▸ **Text section**
■ ■ ■ ■ ■

A US-based consumer health researcher and product watchdog says the famous ‘new car smell’ is toxic, and has developed a list of the 10 most and least healthy vehicles based on the materials used in their interiors.
The study, conducted by non-profit group the Ecology Center and published on its HealthyStuff website, found more than 275 different chemicals in vehicle interiors, including some associated with cancer, birth defects, impaired learning and liver toxicity. Long-term exposure to small amounts of these pollutants can negatively impact health, and children are at greater risk of developing health problems from exposure.
Despite this, there is no mandatory testing or regulation of chemicals used in vehicles.
The study tested 204 vehicles from the 2011/2012 model years, adding to its database of more than 900 vehicles that it started in 2006.
The best car in the latest round of testing was the 2012 Honda Civic. The study explains the new Civic is free of bromine-based flame retardants, uses PVC-free fabrics and trim materials, and has low levels of heavy metals and other metal allergens.
Honda continues to be the top-rated manufacturer for healthy interiors based on the data collected since the Ecology Center started its research, although Hyundai-Kia has been the best performer for the past two years.
The Toyota Prius and Honda CR-Z also rated highly in the 2012 study, while Volkswagen, Mitsubishi and Ford were among the best improvers for the year.
At the other end of the scale, the Mitsubishi Outlander Sport (ASX in Australia), Chrysler 200 and Kia Soul were all rated ‘high’ for interior chemical toxicity. The study explains the Mitsubishi contains bromine- and antimony-based flame retardants in the seats and centre console, chromium-treated leather, and more than 400ppm lead in seat materials.
The study shows the majority of manufacturers are cleaning up their interiors. Less than one per cent of pre-2006 vehicles had PVC-free interiors. This year, the number has risen to 17 per cent. Asian manufacturers are leading the shift away from PVC interior components, followed by Europe, with the US dragging its feet.
Note: US-spec vehicles tested. Interior materials may differ for vehicles sold in Australia.

■ ■ ■ ■ ■

▸ **Raw data**
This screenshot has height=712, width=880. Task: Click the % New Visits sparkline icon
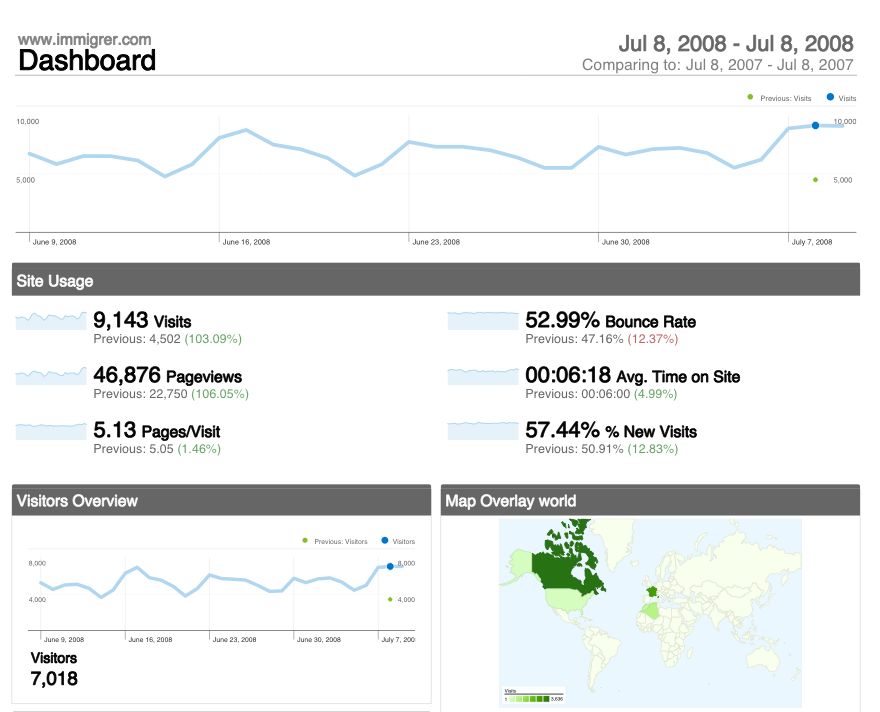[x=482, y=431]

■ ■ ■ ■ ■

▸ **Your tasks**
a) Answer these from the article on vehicle interior chemicals:
(i) How many vehicles did the study test from the 2011/2012 model years?
(ii) Which car was rated best in the latest round of testing?
(iii) What share of vehicles had PVC-free interiors this year?
b) Reproduce the article on vehicle interior chemicals from the words "The Toyota Prius" to the words "for the year.", substituting "most improved brands" for "best improvers".

▸ **Solutions to the problems**
a)
(i) 204 vehicles
(ii) The 2012 Honda Civic
(iii) 17 per cent

b)
The Toyota Prius and Honda CR-Z also rated highly in the 2012 study, while Volkswagen, Mitsubishi and Ford were among the most improved brands for the year.